Ia mencantumkan hampir selusin inisiatif yang katanya ditujukan untuk mengurangi kesenjangan yang dihadapi penduduk Kanak.
Hal ini mencakup redistribusi pendapatan pajak antar provinsi; pelatihan eksekutif; kebijakan pertambangan dan metalurgi (bertentangan dengan anggapan umum, negara Perancis tidak memiliki yurisdiksi atas ekstraksi, pengolahan atau ekspor nikel; kekuasaan ini semuanya telah dialihkan ke otoritas lokal; bantuan keuangan untuk memulai bisnis; kebijakan pertanahan yang telah meningkatkan luas wilayah tanah Kanak secara signifikan; dan pertahanan serta promosi budaya Kanak, seperti yang ditunjukkan dengan penggunaan bahasa lokal Kanak dalam sistem pendidikan atau pendirian Pusat Kebudayaan Tjibaou.
Menurut Vilmer, tindakan tersebut telah membuahkan hasil bagi masyarakat Kanak.
“Kesenjangan PDB/kapita telah menyempit dan kelas menengah dan atas Kanak telah berkembang – namun ketidakseimbangan masih terjadi, sebagaimana diakui oleh Presiden Macron pada tanggal 24 Mei: ‘”penyeimbangan kembali tidak mengurangi kesenjangan ekonomi dan sosial, malah meningkat’.
“Meskipun kemajuan besar telah dicapai dalam hal kemajuan ekonomi dan sosial atau akses terhadap layanan publik, kita perlu melakukan yang lebih baik. Namun perlu dicatat bahwa masalah kebijakan publik ini tidak hanya terjadi di Kaledonia Baru,” katanya.
“Apapun yang terjadi, kebakaran, penjarahan, blokade dan kekerasan tidak akan menyelesaikan masalah. Sebaliknya, dengan menghancurkan pembangunan ekonomi selama beberapa dekade, hal-hal tersebut telah merusak upaya penyeimbangan kembali sosial dan ekonomi yang dilakukan untuk mendukung populasi Kanak, dan menghancurkan ribuan pekerjaan.”
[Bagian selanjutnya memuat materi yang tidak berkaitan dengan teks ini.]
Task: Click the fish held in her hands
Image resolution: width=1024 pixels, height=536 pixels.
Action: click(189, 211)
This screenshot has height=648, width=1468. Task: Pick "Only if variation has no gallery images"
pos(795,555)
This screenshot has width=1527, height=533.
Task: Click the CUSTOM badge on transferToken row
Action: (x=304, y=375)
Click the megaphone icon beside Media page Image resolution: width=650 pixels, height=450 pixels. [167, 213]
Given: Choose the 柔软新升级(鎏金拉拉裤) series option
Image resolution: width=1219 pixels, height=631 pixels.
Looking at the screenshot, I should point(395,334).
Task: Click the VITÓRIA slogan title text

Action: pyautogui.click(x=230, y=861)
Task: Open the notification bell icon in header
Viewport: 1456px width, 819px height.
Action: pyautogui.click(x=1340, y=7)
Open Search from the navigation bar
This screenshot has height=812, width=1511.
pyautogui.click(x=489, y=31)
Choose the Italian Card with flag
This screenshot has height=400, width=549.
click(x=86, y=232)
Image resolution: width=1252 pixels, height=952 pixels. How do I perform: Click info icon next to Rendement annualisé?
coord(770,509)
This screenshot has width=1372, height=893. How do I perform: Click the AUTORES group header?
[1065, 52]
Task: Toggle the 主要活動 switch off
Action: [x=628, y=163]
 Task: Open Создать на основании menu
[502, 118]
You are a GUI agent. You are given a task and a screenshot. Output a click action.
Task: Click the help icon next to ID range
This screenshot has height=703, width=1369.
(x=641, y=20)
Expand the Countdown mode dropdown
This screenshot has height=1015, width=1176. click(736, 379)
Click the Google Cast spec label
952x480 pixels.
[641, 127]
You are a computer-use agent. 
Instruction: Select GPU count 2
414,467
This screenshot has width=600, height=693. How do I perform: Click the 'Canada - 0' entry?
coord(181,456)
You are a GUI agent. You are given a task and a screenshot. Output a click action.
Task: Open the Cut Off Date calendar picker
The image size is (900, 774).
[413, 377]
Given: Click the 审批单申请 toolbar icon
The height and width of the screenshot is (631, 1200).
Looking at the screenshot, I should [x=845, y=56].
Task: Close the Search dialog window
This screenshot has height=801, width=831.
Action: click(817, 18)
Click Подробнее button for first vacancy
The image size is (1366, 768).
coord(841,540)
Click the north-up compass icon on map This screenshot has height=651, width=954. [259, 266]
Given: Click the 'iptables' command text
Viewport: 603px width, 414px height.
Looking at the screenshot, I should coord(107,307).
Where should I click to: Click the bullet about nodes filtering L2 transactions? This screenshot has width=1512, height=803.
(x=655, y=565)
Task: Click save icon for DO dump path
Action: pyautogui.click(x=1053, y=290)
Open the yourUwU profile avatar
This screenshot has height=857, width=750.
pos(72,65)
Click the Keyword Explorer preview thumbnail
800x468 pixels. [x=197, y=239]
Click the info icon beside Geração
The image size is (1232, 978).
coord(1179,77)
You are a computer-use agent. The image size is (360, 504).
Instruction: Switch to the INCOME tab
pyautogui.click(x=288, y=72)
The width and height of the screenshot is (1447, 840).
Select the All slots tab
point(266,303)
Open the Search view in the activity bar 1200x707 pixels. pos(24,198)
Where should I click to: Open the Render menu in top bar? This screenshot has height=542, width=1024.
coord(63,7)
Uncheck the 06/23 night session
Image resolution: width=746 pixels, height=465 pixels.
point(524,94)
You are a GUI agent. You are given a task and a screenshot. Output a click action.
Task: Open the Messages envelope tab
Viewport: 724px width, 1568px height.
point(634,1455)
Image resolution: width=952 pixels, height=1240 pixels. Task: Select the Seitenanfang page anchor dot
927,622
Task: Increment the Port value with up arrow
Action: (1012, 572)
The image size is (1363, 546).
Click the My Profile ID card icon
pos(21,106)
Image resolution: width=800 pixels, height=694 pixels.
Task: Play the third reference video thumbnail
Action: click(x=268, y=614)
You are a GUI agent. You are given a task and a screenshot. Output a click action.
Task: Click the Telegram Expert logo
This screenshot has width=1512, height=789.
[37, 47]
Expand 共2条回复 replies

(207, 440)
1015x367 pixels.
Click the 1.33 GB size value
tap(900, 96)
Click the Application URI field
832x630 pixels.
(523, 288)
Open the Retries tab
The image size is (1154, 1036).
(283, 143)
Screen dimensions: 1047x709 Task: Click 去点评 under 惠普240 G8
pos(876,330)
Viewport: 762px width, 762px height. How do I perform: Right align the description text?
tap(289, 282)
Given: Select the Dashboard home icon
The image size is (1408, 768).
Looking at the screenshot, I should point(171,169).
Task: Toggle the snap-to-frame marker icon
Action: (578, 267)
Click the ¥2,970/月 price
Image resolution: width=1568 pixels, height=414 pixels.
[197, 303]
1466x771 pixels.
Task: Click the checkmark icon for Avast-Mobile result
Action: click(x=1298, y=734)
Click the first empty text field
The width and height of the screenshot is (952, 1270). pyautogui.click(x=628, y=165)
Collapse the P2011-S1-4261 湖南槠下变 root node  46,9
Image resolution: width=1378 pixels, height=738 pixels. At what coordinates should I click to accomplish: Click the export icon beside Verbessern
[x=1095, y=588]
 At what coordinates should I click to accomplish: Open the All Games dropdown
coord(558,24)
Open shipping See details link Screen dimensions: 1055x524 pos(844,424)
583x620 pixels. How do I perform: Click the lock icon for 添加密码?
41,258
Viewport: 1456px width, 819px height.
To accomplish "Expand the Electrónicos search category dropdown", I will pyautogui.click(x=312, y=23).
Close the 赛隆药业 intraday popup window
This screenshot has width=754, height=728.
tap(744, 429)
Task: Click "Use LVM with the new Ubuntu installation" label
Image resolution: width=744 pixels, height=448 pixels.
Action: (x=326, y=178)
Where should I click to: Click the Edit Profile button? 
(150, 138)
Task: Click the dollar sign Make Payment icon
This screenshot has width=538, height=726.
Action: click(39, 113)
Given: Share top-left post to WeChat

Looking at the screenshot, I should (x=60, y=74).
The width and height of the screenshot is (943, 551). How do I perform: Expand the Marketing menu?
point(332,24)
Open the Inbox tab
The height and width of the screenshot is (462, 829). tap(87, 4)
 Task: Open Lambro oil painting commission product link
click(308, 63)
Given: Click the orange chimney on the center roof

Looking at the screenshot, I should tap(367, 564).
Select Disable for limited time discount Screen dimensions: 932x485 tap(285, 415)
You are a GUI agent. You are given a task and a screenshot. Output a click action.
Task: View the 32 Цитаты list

Dia mengatakan petisi yang diajukan oleh Malvatumauri menyerukan penghentian segera operasi militer dan penarikan pasukan.
“Saya harus menyatakan dengan jelas bahwa tidak ada operasi militer di Kaledonia Baru: yang ada adalah operasi penegakan hukum oleh pasukan keamanan dalam negeri (polisi dan gendarmerie), untuk melindungi penduduk dan infrastruktur publik, dengan sangat menghormati prinsip penggunaan kekuatan yang proporsional.”
Diplomat Perancis mengatakan para perusuh bersenjata dan telah merampok beberapa toko senjata.
Penghalang jalan yang mereka lakukan melumpuhkan lingkungan tertentu dan memutus akses ke bandara internasional, katanya, seraya menambahkan bahwa beberapa orang kekurangan persediaan makanan dan obat-obatan penting serta akses terhadap perawatan medis.
“Lebih dari sembilan ratus bisnis telah hancur atau dirusak, ribuan pekerjaan telah hilang dan kerusakannya diperkirakan lebih dari satu miliar euro.
“Pelanggar hukum ditangani oleh pengadilan independen sesuai dengan proses hukum yang berlaku, oleh karena itu tidak ada alasan untuk menyerukan ‘penyelidikan independen internasional’.
“Seandainya negara – yang tanggung jawab utamanya adalah melindungi masyarakat – tidak mengerahkan pasukan bantuan secara cepat, maka akan ada lebih banyak korban, dan kerusakan sosio-ekonomi akan lebih besar dan dampaknya akan lebih bertahan lama.”(*)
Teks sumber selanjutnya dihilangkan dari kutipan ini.